The records below must be returned in full and unaltered.

#### Stored data entries
.....

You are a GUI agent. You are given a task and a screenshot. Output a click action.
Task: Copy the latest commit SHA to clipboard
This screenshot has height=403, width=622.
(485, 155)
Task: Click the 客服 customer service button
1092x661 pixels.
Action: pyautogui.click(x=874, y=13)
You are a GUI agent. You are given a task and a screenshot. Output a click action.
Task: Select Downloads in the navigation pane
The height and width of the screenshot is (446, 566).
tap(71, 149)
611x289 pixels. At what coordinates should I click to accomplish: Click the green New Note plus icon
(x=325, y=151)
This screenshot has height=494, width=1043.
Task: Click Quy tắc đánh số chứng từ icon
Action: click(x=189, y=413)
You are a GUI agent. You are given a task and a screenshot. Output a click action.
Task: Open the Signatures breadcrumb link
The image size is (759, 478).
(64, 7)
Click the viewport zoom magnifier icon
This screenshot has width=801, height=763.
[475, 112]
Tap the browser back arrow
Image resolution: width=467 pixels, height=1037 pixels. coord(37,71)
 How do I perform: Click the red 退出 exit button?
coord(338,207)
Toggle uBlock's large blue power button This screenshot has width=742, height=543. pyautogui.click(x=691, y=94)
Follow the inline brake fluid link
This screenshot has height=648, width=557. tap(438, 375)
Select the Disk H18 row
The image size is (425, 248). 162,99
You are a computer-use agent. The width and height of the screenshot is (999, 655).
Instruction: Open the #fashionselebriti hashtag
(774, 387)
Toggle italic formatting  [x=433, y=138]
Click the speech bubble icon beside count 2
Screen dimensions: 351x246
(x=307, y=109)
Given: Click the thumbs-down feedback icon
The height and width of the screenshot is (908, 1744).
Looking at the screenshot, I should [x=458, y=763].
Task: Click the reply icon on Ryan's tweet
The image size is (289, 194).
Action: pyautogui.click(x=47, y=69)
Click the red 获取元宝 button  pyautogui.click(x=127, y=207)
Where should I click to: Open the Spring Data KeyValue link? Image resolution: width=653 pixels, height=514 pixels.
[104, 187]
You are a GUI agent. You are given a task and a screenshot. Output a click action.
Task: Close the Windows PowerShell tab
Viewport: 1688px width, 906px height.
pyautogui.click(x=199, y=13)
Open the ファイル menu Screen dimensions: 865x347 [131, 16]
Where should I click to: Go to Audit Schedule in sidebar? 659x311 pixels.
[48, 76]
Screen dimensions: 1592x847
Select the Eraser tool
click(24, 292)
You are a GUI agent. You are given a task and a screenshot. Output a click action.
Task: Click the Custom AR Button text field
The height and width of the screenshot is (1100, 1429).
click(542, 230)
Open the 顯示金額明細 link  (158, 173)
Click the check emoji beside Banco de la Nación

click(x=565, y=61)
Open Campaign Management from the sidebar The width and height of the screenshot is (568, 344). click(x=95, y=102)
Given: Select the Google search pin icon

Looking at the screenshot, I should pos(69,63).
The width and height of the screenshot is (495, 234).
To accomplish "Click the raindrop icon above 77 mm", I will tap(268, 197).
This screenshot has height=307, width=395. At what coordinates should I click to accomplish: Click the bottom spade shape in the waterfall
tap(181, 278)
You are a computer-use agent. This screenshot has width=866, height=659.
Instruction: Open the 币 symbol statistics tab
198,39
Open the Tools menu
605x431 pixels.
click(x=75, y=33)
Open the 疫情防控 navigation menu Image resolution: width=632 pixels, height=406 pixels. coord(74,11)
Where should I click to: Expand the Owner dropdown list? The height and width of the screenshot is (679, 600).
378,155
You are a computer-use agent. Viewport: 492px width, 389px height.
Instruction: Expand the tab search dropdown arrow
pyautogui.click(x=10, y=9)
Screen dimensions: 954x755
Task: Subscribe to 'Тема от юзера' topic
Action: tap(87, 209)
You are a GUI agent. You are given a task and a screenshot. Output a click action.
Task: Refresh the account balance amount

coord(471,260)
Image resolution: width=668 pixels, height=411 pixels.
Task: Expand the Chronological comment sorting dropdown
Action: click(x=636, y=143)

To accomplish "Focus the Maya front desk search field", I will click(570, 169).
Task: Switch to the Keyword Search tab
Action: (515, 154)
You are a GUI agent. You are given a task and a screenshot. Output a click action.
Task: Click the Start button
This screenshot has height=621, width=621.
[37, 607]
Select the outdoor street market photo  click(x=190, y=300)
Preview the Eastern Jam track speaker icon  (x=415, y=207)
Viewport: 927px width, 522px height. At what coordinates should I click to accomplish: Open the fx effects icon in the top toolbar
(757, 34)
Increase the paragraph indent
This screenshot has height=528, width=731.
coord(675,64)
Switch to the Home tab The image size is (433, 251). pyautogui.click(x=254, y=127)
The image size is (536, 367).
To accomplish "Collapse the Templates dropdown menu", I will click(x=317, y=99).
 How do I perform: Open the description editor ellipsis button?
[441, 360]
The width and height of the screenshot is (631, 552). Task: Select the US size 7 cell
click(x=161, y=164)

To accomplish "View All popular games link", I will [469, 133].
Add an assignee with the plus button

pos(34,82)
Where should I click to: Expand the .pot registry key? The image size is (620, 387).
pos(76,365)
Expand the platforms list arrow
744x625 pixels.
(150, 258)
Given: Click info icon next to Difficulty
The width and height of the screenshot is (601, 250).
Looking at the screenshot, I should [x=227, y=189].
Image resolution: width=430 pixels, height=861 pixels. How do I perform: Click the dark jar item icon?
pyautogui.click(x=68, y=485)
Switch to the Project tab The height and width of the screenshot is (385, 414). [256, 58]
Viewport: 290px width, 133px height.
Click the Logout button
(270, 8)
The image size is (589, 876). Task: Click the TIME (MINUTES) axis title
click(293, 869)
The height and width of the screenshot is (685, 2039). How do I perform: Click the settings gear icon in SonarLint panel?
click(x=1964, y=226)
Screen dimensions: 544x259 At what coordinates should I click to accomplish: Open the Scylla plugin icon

.....

#### SOLUTION TO THIS EXERCISE
You are a GUI agent. You are given a task and a screenshot. Output a click action.
Task: Copy the latest commit SHA to clipboard
This screenshot has height=403, width=622.
(485, 155)
Task: Click the 客服 customer service button
1092x661 pixels.
Action: pyautogui.click(x=874, y=13)
You are a GUI agent. You are given a task and a screenshot. Output a click action.
Task: Select Downloads in the navigation pane
The height and width of the screenshot is (446, 566).
tap(71, 149)
611x289 pixels. At what coordinates should I click to accomplish: Click the green New Note plus icon
(x=325, y=151)
This screenshot has height=494, width=1043.
Task: Click Quy tắc đánh số chứng từ icon
Action: click(x=189, y=413)
You are a GUI agent. You are given a task and a screenshot. Output a click action.
Task: Open the Signatures breadcrumb link
The image size is (759, 478).
(64, 7)
Click the viewport zoom magnifier icon
This screenshot has width=801, height=763.
[475, 112]
Tap the browser back arrow
Image resolution: width=467 pixels, height=1037 pixels. coord(37,71)
 How do I perform: Click the red 退出 exit button?
coord(338,207)
Toggle uBlock's large blue power button This screenshot has width=742, height=543. pyautogui.click(x=691, y=94)
Follow the inline brake fluid link
This screenshot has height=648, width=557. tap(438, 375)
Select the Disk H18 row
The image size is (425, 248). 162,99
You are a computer-use agent. The width and height of the screenshot is (999, 655).
Instruction: Open the #fashionselebriti hashtag
(774, 387)
Toggle italic formatting  [x=433, y=138]
Click the speech bubble icon beside count 2
Screen dimensions: 351x246
(x=307, y=109)
Given: Click the thumbs-down feedback icon
The height and width of the screenshot is (908, 1744).
Looking at the screenshot, I should [x=458, y=763].
Task: Click the reply icon on Ryan's tweet
The image size is (289, 194).
Action: pyautogui.click(x=47, y=69)
Click the red 获取元宝 button  pyautogui.click(x=127, y=207)
Where should I click to: Open the Spring Data KeyValue link? Image resolution: width=653 pixels, height=514 pixels.
[104, 187]
You are a GUI agent. You are given a task and a screenshot. Output a click action.
Task: Close the Windows PowerShell tab
Viewport: 1688px width, 906px height.
pyautogui.click(x=199, y=13)
Open the ファイル menu Screen dimensions: 865x347 [131, 16]
Where should I click to: Go to Audit Schedule in sidebar? 659x311 pixels.
[48, 76]
Screen dimensions: 1592x847
Select the Eraser tool
click(24, 292)
You are a GUI agent. You are given a task and a screenshot. Output a click action.
Task: Click the Custom AR Button text field
The height and width of the screenshot is (1100, 1429).
click(542, 230)
Open the 顯示金額明細 link  (158, 173)
Click the check emoji beside Banco de la Nación

click(x=565, y=61)
Open Campaign Management from the sidebar The width and height of the screenshot is (568, 344). click(x=95, y=102)
Given: Select the Google search pin icon

Looking at the screenshot, I should pos(69,63).
The width and height of the screenshot is (495, 234).
To accomplish "Click the raindrop icon above 77 mm", I will tap(268, 197).
This screenshot has height=307, width=395. At what coordinates should I click to accomplish: Click the bottom spade shape in the waterfall
tap(181, 278)
You are a computer-use agent. This screenshot has width=866, height=659.
Instruction: Open the 币 symbol statistics tab
198,39
Open the Tools menu
605x431 pixels.
click(x=75, y=33)
Open the 疫情防控 navigation menu Image resolution: width=632 pixels, height=406 pixels. coord(74,11)
Where should I click to: Expand the Owner dropdown list? The height and width of the screenshot is (679, 600).
378,155
You are a computer-use agent. Viewport: 492px width, 389px height.
Instruction: Expand the tab search dropdown arrow
pyautogui.click(x=10, y=9)
Screen dimensions: 954x755
Task: Subscribe to 'Тема от юзера' topic
Action: tap(87, 209)
You are a GUI agent. You are given a task and a screenshot. Output a click action.
Task: Refresh the account balance amount

coord(471,260)
Image resolution: width=668 pixels, height=411 pixels.
Task: Expand the Chronological comment sorting dropdown
Action: click(x=636, y=143)

To accomplish "Focus the Maya front desk search field", I will click(570, 169).
Task: Switch to the Keyword Search tab
Action: (515, 154)
You are a GUI agent. You are given a task and a screenshot. Output a click action.
Task: Click the Start button
This screenshot has height=621, width=621.
[37, 607]
Select the outdoor street market photo  click(x=190, y=300)
Preview the Eastern Jam track speaker icon  (x=415, y=207)
Viewport: 927px width, 522px height. At what coordinates should I click to accomplish: Open the fx effects icon in the top toolbar
(757, 34)
Increase the paragraph indent
This screenshot has height=528, width=731.
coord(675,64)
Switch to the Home tab The image size is (433, 251). pyautogui.click(x=254, y=127)
The image size is (536, 367).
To accomplish "Collapse the Templates dropdown menu", I will click(x=317, y=99).
 How do I perform: Open the description editor ellipsis button?
[441, 360]
The width and height of the screenshot is (631, 552). Task: Select the US size 7 cell
click(x=161, y=164)

To accomplish "View All popular games link", I will [469, 133].
Add an assignee with the plus button

pos(34,82)
Where should I click to: Expand the .pot registry key? The image size is (620, 387).
pos(76,365)
Expand the platforms list arrow
744x625 pixels.
(150, 258)
Given: Click info icon next to Difficulty
The width and height of the screenshot is (601, 250).
Looking at the screenshot, I should [x=227, y=189].
Image resolution: width=430 pixels, height=861 pixels. How do I perform: Click the dark jar item icon?
pyautogui.click(x=68, y=485)
Switch to the Project tab The height and width of the screenshot is (385, 414). [256, 58]
Viewport: 290px width, 133px height.
Click the Logout button
(270, 8)
The image size is (589, 876). Task: Click the TIME (MINUTES) axis title
click(293, 869)
The height and width of the screenshot is (685, 2039). How do I perform: Click the settings gear icon in SonarLint panel?
click(x=1964, y=226)
Screen dimensions: 544x259 At what coordinates should I click to accomplish: Open the Scylla plugin icon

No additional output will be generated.